US Dollar steady as data gives few clues on further Fed rate hikes

Frankfurt (Dec 23)  The dollar held steady in thinned trading on Wednesday after data painted a mixed picture of the U.S. economy, offering investors few clues as to how fast the Federal Reserve will raise interest rates next year.

After the Fed's widely anticipated interest rate hike last week, attention has turned to the pace of rate rises. Markets are fully pricing in two increases in 2016, although Fed policymakers are signaling four.

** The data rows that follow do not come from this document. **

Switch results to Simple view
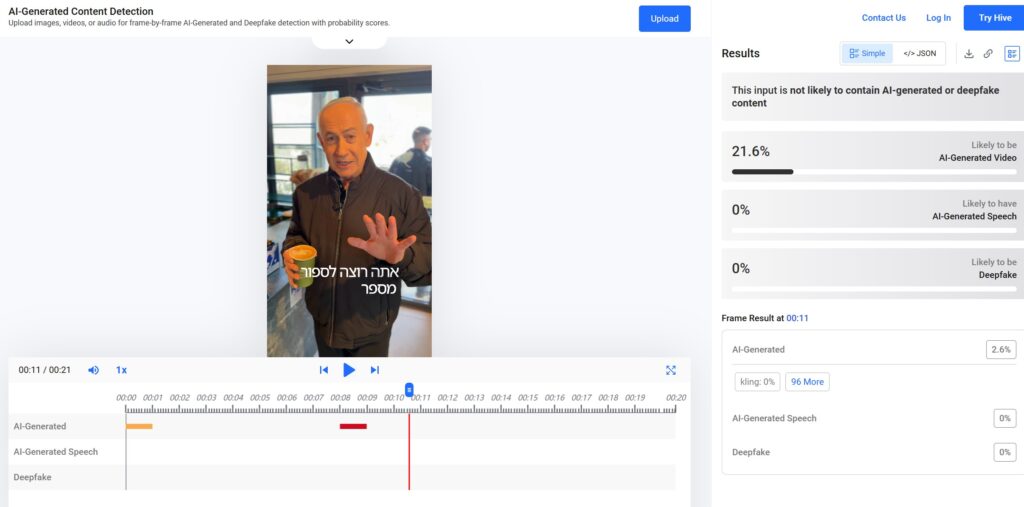The height and width of the screenshot is (507, 1024). pos(867,54)
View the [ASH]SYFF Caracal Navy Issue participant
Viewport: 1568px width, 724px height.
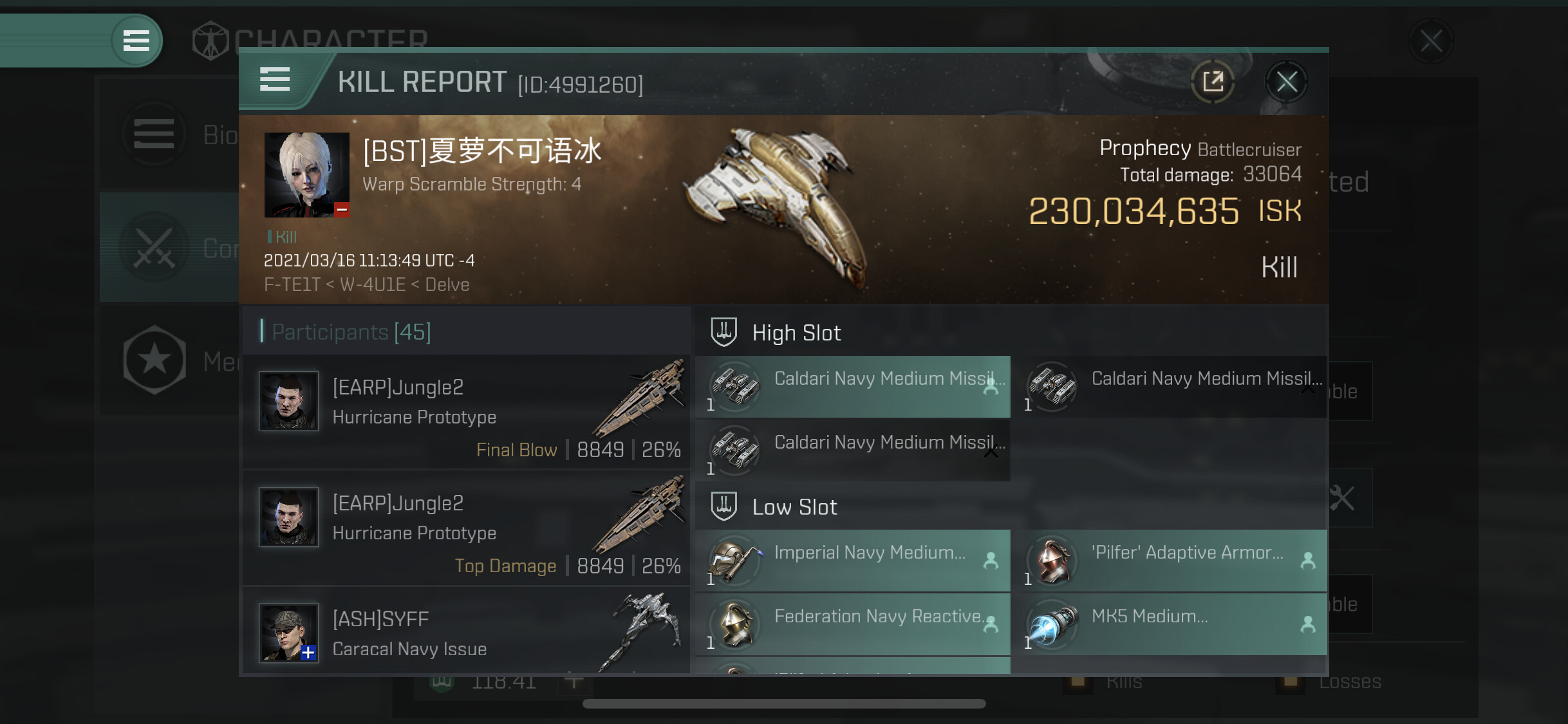coord(466,631)
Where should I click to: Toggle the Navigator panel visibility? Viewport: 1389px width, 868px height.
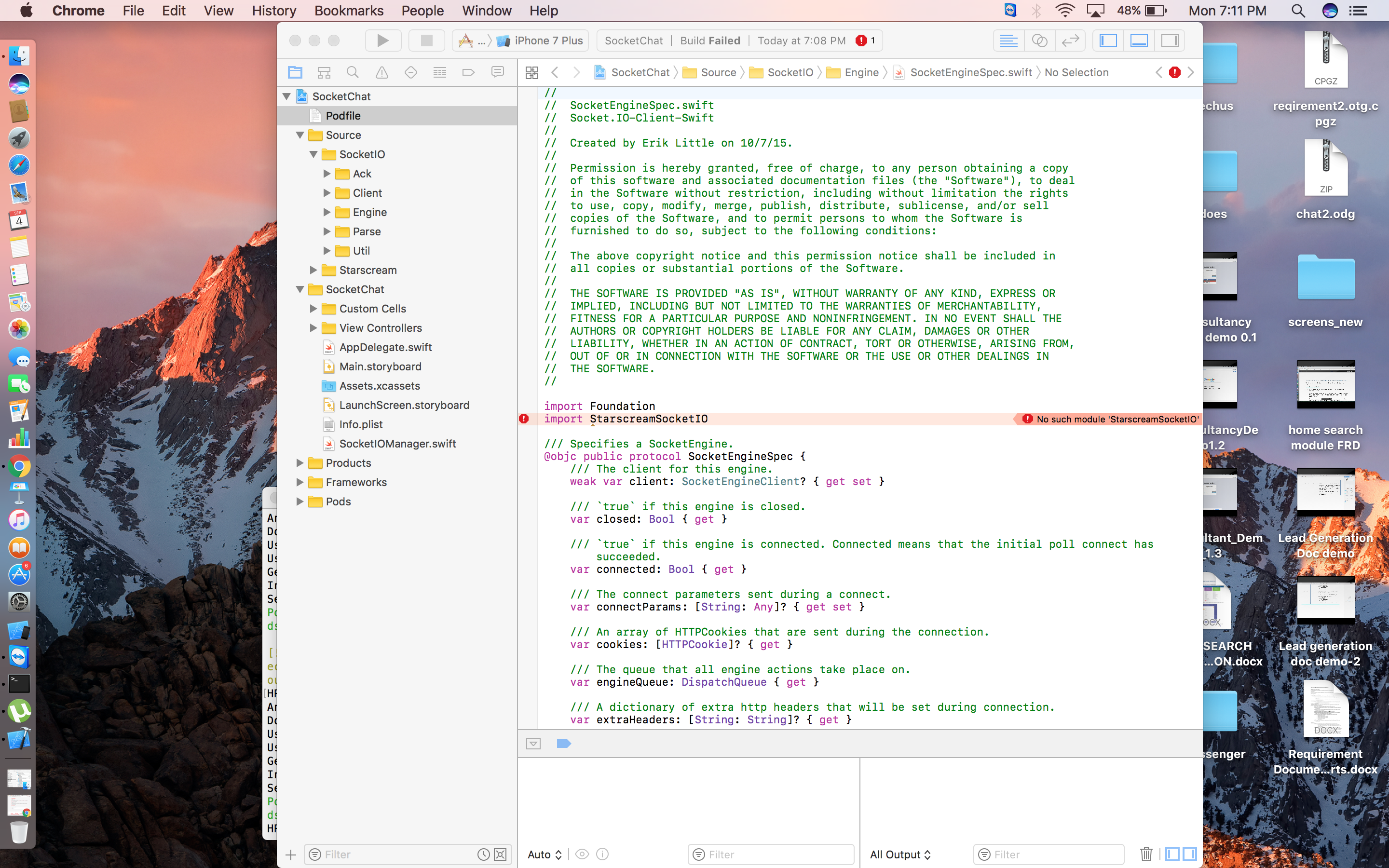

A mixed set of numbers on Tuesday showed that U.S. gross domestic product (GDP) grew at 2 percent in the third quarter, slightly slower than the initial estimate. Core personal consumption expenditure (PCE), the Fed's preferred inflation measure, rose to 1.4 percent, slightly above expectations.

U.S. consumer spending rose in November by 0.3 percent, according to data inadvertently released 12 hours ahead of schedule. But other data reports showed that U.S. home resales unexpectedly plunged 10.5 percent in November, their steepest drop since July 2010.

The dollar index, which tracks the greenback against a basket of six currencies, was 0.2 percent higher at 98.46 after three losing sessions, with the euro 0.36 percent down at $1.0914.

"Yesterday's soggy U.S. data keeps Treasury yields firmly in their ranges and with euro/dollar faithfully following the Bund/Treasury spread, I can't see much to drive that cross out of its range," wrote Societe Generale macro strategist Kit Juckes.

Volume was thin, with many participants away for this week's Christmas holiday.

Why next year’s dollar move could be  historic

Credit Agricole currency strategist Manuel Oliveri said that subdued risk appetite could boost the euro in the coming days. The currency has performed well this year at times of risk aversion, as investors have unwound euro-funded carry trades in which the euro is borrowed then sold for higher-yielding, riskier currencies.

"When you are in an environment where rate expectations are stable, the euro is mostly driven by risk sentiment," he said. "So we could imagine that the euro goes to $1.10 or so into the end of the year."

A downward revision to 0.4 percent for UK GDP had little impact on sterling, which was 0.26 percent up at $1.4867. It had hit an eight-month low of $1.4806 on Tuesday, with analysts citing growing concerns about a British exit from Europe following a referendum on the issue which could be held as early as June.

"The referendum is keeping uncertainty high and demand for sterling low, and ... that should continue for the coming weeks and months," Oliveri said.